* **EXERCISE**:
Search the records below for "[Wishlist] (97, 9)". Return that line and all remaining lines exactly.
☆ ☆ ☆ ☆
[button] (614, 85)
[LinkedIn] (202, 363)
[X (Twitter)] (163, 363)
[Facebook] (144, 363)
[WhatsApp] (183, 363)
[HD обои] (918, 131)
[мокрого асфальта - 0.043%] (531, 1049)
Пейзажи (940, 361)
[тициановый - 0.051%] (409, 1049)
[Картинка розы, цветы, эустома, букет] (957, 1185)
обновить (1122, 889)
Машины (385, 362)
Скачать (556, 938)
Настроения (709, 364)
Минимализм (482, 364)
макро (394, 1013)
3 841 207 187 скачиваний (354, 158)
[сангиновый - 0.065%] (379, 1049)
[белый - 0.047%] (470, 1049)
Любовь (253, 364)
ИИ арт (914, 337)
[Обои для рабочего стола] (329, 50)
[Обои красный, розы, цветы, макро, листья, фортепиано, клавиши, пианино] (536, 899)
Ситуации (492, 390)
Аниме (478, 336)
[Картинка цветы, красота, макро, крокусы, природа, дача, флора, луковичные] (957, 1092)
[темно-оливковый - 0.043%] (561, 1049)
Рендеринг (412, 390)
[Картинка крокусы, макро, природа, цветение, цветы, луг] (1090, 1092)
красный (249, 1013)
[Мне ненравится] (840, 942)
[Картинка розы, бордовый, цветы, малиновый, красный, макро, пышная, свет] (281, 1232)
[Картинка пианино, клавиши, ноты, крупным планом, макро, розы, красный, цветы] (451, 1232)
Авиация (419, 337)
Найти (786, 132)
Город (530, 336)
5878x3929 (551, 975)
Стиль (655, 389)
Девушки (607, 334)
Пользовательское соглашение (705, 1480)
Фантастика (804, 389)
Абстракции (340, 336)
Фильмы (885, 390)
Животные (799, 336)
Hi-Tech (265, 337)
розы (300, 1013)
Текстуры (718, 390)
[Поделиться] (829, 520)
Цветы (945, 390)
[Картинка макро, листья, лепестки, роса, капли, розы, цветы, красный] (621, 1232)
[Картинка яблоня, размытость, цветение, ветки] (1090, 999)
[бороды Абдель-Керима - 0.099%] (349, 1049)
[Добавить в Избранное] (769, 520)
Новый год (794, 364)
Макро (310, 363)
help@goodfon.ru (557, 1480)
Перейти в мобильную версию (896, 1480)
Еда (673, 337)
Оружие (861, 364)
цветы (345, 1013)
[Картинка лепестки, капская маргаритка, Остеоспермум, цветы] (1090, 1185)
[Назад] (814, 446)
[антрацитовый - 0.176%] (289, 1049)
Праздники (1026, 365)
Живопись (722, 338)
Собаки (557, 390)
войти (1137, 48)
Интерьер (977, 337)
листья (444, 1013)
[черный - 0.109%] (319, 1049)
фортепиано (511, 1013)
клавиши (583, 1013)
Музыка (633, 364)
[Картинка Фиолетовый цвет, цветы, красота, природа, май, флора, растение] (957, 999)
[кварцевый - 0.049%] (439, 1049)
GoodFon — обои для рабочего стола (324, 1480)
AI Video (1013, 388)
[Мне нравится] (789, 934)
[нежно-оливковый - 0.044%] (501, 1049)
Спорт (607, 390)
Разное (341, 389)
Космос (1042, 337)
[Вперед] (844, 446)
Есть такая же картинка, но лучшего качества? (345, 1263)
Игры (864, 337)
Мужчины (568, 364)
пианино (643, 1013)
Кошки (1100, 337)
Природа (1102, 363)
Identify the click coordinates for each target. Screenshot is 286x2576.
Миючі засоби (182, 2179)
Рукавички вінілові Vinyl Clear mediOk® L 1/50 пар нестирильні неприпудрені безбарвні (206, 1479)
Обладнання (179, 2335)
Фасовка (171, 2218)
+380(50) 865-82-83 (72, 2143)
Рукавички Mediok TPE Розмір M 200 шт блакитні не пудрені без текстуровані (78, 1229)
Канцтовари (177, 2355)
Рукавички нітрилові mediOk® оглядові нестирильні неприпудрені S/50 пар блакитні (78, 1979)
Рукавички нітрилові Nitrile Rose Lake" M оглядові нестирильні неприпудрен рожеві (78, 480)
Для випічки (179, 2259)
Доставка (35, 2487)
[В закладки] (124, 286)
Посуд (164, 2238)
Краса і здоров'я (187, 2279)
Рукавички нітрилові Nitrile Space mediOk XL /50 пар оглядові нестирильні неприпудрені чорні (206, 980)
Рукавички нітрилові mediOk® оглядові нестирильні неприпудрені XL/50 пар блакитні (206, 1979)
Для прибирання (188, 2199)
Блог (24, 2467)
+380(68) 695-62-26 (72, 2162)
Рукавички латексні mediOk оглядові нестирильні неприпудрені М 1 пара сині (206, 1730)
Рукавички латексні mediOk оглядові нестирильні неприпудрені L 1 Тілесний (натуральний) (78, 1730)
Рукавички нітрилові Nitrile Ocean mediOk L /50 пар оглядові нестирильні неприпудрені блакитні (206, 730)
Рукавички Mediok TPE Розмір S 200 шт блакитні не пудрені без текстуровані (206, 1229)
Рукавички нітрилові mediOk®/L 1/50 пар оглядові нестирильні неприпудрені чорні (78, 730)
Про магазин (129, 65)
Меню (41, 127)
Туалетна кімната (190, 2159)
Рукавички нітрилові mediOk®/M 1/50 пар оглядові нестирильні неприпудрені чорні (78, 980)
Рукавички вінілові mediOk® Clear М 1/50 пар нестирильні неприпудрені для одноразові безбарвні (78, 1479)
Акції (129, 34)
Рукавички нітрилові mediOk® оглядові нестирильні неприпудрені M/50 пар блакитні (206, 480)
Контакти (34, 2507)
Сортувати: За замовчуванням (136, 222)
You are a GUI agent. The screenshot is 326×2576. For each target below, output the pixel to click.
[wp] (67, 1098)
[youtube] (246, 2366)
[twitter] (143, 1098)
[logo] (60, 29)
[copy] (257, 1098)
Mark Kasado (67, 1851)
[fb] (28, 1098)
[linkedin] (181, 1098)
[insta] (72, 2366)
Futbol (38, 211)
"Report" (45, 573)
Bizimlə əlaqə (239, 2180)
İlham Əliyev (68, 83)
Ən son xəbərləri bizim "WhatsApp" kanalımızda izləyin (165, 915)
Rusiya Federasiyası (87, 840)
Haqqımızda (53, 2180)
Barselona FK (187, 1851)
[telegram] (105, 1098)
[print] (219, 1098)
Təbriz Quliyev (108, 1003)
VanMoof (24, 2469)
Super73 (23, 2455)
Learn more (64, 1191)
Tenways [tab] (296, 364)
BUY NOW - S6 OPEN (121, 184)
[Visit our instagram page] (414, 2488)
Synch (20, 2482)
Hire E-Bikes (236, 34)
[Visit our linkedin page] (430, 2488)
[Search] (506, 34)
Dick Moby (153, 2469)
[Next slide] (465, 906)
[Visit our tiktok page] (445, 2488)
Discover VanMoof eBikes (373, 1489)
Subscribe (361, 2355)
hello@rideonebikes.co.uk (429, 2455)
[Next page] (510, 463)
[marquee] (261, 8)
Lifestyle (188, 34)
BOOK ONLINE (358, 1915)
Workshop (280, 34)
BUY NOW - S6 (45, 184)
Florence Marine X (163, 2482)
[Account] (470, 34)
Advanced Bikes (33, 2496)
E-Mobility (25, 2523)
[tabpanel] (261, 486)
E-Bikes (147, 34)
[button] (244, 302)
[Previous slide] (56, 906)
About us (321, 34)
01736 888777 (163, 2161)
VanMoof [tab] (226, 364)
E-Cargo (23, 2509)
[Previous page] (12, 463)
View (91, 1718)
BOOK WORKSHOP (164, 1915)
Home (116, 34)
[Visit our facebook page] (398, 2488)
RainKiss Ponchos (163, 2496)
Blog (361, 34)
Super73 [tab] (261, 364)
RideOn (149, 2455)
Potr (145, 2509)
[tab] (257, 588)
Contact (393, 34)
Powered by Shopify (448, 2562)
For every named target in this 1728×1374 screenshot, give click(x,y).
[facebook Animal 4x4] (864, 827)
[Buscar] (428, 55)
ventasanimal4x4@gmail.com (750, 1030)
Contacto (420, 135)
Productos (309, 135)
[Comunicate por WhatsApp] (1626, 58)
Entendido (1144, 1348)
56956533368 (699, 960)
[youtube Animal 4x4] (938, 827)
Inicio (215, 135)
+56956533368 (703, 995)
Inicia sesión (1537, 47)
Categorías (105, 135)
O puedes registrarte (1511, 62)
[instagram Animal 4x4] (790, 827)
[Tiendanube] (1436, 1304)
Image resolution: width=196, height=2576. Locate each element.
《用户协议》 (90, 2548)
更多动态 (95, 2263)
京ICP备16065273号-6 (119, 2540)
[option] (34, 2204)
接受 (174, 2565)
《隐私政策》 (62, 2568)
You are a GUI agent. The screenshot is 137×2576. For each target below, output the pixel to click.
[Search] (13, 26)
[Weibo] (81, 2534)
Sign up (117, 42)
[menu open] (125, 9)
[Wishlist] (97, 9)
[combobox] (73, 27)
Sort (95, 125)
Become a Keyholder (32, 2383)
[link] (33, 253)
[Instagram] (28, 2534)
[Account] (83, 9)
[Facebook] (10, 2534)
☆ ☆ ☆ ☆
* **TASK ANSWER**:
[Wishlist] (97, 9)
[combobox] (73, 27)
Sort (95, 125)
Become a Keyholder (32, 2383)
[link] (33, 253)
[Instagram] (28, 2534)
[Account] (83, 9)
[Facebook] (10, 2534)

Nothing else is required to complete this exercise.